10 More Movies You Didn't Know Recycled Footage From Other Films
6. The Limey Repurposed Young Terence Stamp Scenes From Poor Cow
Steven Soderbergh's terrific 1999 neo-noir The Limey was produced for a fairly svelte $10 million, and when it came to assembling flashbacks to the earlier life of Terence Stamp's protagonist Wilson, the ever-creative Soderbergh devised an ingenious way to do it on the cheap.
Rather than assemble a shoot with a younger actor who resembles Stamp, Soderbergh simply dug deep into Stamp's earlier film career for footage he could use.

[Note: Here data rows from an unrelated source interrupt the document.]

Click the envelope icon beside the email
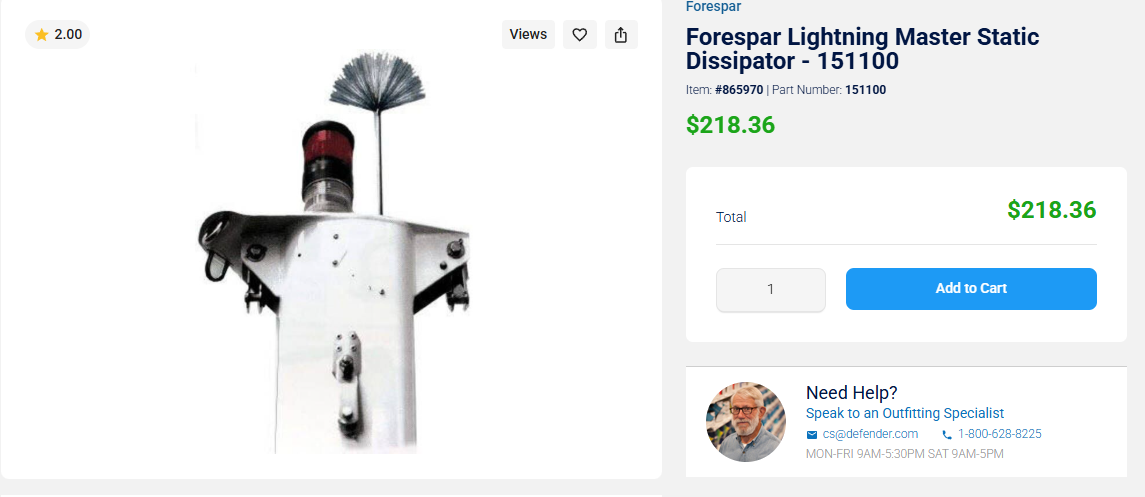 pos(811,434)
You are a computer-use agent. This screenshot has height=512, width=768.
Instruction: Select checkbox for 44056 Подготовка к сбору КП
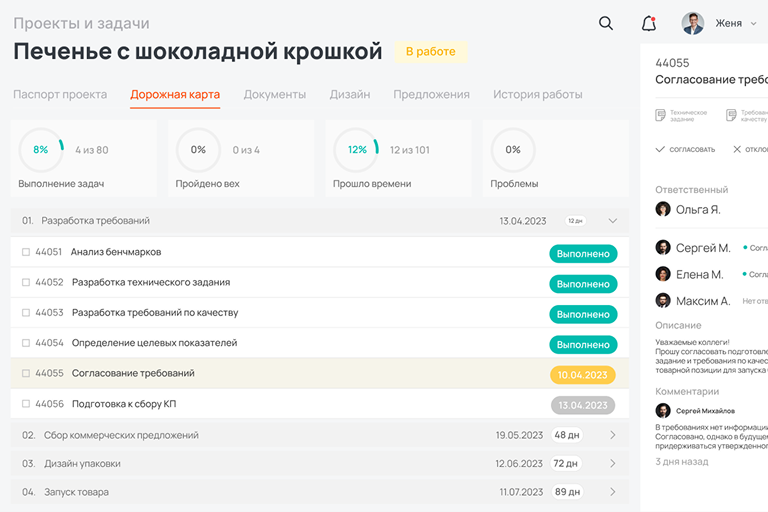click(x=26, y=404)
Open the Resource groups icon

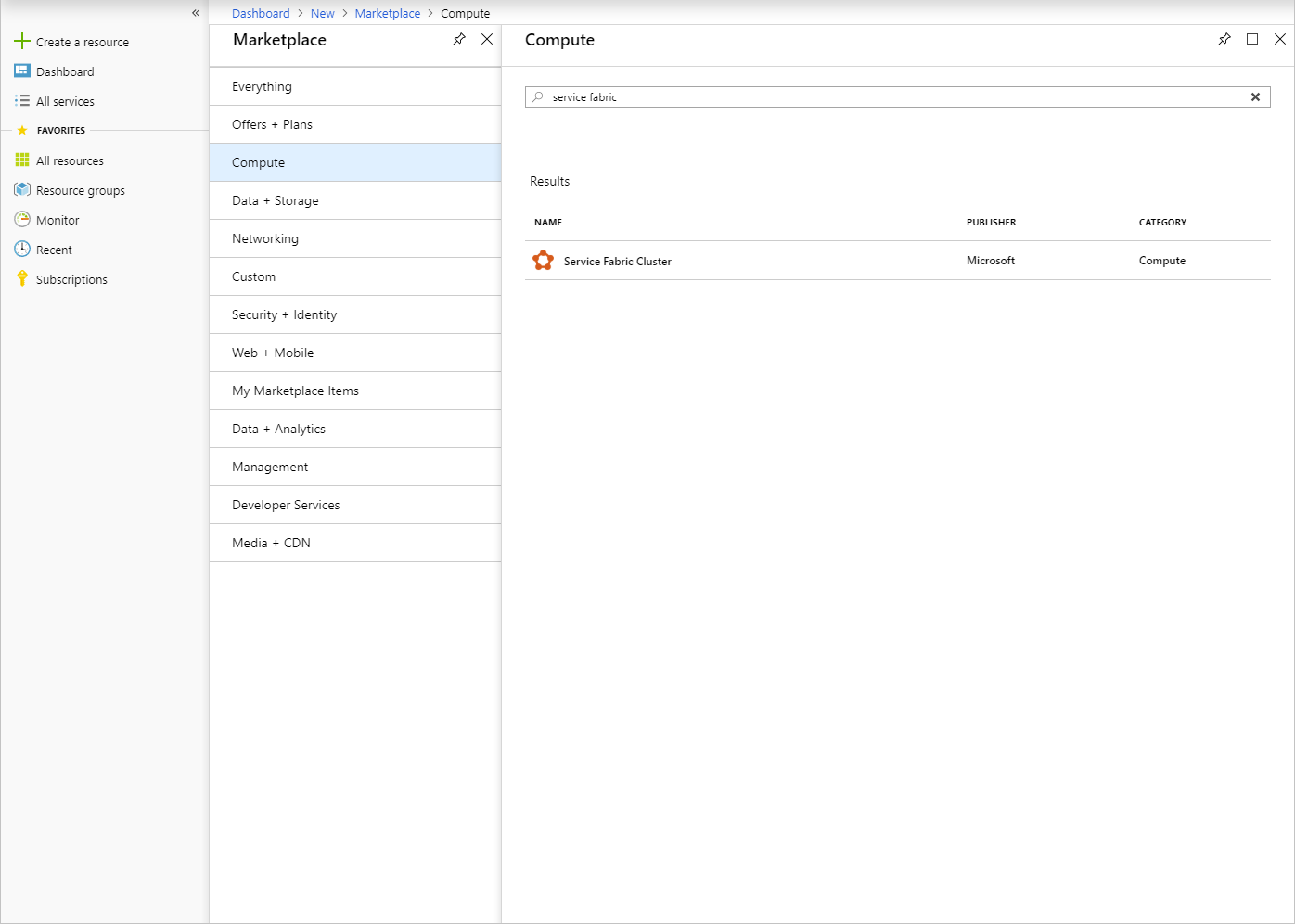coord(21,189)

He settled upon Poor Cow, the 1967 feature debut of the legendary filmmaker Ken Loach, where Stamp portrays Dave, a criminal who is sent to prison following a botched robbery.
Clips of Dave romancing the film's protagonist, Joy (Carol White), and her subsequently visiting him in prison, are used to depict Wilson's younger life with his dead daughter's mother and his own stint in the slammer, lent context by Stamp's added voiceover.
It's a clever trick, because while it certainly looks like we're watching a young Stamp in those flashbacks, the footage being three decades old at the time, and from a movie many viewers won't have seen, makes it easy to just accept what we're seeing as a young Wilson.